The Board will assess the merits of paying additional returns to shareholders via special dividends, to be paid from cash flows in excess of the Group's needs when taking into account debt repayments and development capital expenditure A. If appropriate, the Group will pay special dividends at an appropriate time in its reporting cycle.

 

Health and Safety

In 1H 2018, there were no fatalities at the Group's operations (FY 2017: one fatality).

 

The Group's Lost Time Injury Frequency Rate ("LTIFR") in 1H 2018 was 0.97 per million man hours compared to 1.38 per million man hours in 2H 2017 and in line with 1H 2017* at 0.95 per million man hours.

 

The 1H 2018 result included an improvement at FYM which has now operated without lost-time injuries ("LTIs") for seven months. At the Group's barging operations, one LTI occurred during the period compared to nil in 1H 2017 and 5 in 2H 2017.

 

Lost Time Injury Frequency Rate

LTIFR

1H 2018

1H 2017

2H 2017

2017

- FPM

1.09

1.19

0.87

1.03

- FYM

0.00

0.00

1.44

0.74

- FBM

0.00

0.00

0.00

0.00

Ukraine

0.92

1.01

0.95

0.98

Barging

1.86

0.00

8.33

4.32

Group

0.97

0.95*

1.38

1.17

 

(*Figure restated due to amended hours worked during 1H 2017.)

 

Financial Review

 

Revenue

Group revenue increased by 4% to US$617 million (1H 2017: US$591 million). This was driven by a 5% increase in Ferrexpo's realised FOB price.  

 

The Group's received FOB price is calculated by taking the average Platts 62% iron ore fines price, adjusting for iron content and impurities, adding a pellet premium (which is typically negotiated annually, half-yearly or quarterly) and deducting the cost of freight, which is typically the C3 index2.

 

In 1H 2018, the Platts 62% iron ore fines index fell 6% to an average of US$69.7 per tonne from US$74.2 per tonne in 1H 2017. Net pellet premiums increased 32% in 1H 2018. For further information see Market Review on page 9.
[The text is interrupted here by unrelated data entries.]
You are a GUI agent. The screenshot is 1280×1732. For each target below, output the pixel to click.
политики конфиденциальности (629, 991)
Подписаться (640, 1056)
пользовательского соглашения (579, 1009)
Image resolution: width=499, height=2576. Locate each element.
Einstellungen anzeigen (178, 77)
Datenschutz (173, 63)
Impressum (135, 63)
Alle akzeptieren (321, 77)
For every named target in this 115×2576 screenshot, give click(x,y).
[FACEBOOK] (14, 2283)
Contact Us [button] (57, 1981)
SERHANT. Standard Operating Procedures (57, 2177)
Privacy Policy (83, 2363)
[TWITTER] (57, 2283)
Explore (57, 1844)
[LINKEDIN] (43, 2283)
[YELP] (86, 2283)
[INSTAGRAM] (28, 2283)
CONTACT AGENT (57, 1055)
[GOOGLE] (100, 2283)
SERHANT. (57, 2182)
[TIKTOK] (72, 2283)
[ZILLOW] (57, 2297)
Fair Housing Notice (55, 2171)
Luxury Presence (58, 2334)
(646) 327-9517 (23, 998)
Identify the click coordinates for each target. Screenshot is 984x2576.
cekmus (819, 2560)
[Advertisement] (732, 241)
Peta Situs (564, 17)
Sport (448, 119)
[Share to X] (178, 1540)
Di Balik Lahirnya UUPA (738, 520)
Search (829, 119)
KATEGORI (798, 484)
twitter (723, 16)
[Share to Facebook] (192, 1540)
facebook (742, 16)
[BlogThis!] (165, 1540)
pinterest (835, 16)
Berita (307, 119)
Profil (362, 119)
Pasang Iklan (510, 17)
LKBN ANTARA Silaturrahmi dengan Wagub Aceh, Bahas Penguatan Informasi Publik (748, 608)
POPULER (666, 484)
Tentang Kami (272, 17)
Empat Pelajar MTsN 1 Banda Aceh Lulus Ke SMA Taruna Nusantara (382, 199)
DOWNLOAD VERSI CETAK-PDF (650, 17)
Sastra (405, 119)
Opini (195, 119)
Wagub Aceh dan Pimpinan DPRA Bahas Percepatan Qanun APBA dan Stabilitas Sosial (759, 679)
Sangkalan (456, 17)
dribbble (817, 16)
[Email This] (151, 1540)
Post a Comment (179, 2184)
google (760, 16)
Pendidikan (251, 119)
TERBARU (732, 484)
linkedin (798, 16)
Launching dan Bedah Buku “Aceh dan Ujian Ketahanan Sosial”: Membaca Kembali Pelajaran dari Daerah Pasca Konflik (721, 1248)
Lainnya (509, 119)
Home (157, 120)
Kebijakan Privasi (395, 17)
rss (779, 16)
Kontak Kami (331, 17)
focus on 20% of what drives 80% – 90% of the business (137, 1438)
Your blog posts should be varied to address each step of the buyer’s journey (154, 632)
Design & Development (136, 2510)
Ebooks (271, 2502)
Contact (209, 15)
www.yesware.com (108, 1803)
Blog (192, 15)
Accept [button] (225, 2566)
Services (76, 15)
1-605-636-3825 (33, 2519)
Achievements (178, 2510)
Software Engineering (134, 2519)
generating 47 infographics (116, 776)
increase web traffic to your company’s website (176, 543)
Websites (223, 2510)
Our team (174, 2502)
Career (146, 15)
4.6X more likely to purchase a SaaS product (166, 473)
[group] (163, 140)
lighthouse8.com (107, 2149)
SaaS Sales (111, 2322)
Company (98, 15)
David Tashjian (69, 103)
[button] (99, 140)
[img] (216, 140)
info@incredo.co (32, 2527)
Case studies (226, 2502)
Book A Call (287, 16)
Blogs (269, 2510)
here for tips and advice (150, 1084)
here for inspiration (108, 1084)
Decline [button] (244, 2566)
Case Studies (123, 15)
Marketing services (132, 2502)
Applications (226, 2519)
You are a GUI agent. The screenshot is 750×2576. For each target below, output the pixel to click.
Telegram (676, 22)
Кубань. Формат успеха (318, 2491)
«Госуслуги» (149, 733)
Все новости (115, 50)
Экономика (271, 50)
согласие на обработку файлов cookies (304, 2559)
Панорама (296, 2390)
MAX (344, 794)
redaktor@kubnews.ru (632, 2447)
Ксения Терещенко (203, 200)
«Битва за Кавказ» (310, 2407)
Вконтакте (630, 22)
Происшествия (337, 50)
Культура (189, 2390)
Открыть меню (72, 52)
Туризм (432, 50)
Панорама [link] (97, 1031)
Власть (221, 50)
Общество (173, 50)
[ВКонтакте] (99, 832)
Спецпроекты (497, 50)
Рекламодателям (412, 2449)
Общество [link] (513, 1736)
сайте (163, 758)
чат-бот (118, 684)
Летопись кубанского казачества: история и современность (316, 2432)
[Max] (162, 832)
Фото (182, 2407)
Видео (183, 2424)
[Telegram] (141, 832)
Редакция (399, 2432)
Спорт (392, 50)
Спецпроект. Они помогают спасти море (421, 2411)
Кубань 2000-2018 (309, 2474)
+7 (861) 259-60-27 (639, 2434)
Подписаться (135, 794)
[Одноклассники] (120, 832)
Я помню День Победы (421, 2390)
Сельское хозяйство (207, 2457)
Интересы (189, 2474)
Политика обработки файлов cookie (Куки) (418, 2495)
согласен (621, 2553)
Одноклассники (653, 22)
In line with higher oil prices, C3 freight costs increased approximately 37% from US$13 per tonne to US$18 per tonne in 1H 2018, reducing the increase in the Group's overall realised FOB netback price.

For further information see Introduction, Market Review and Update on Risks.

Sales volumes for the period of 4.8 million tonnes (1H 2017: 5.1 million tonnes) were impacted by delayed rail shipments on national railways due to "go slow" industrial action in May and June. Shipments have returned to normal levels and it is expected that the increase in pellet stocks of approximately 300 thousand tonnes will be sold in 2H 2018.

 

2C3 freight is the benchmark freight index from Tubarao, Brazil to Qingdao, China and used as reference in the pellet industry for pricing contracts.

 

Costs

C1 Cost of Production

The Group's average C1 cash cost of production A was US$41.6 per tonne in 1H 2018 compared to US$31.7 per tonne in 1H 2017.

 

The increase in costs was primarily due to commodity and local cost inflation with commodity linked costs increasing US$3.3 per tonne and local inflation related costs increasing approximately US$1.9 per tonne. Together these increases amounted to approximately US$4.9 per tonne or half of the cost increase. This included a 15% increase in electricity tariffs which are linked to the ARA coal price, while higher gas and fuel costs reflected a US$19 per barrel, or 37%, increase in the European Brent spot price in 1H 2018 compared to 1H 2017. Higher grinding media costs reflected higher steel prices.

 

Local PPI was 18% in 1H 2018 compared to 1H 2017, and wages increased by US$1 per tonne or 20% in 1H 2018. The Hryvnia appreciated by 7% against the Dollar from 1 January 2018 to 30 June 2018.  Approximately half of the Group's operating costs are in local currency and are impacted by the Hryvnia exchange rate and inflation.  For further information see Currency below.

 

Repair and maintenance costs increased by US$2.6 per tonne due to higher levels of maintenance activities in 1H 2018.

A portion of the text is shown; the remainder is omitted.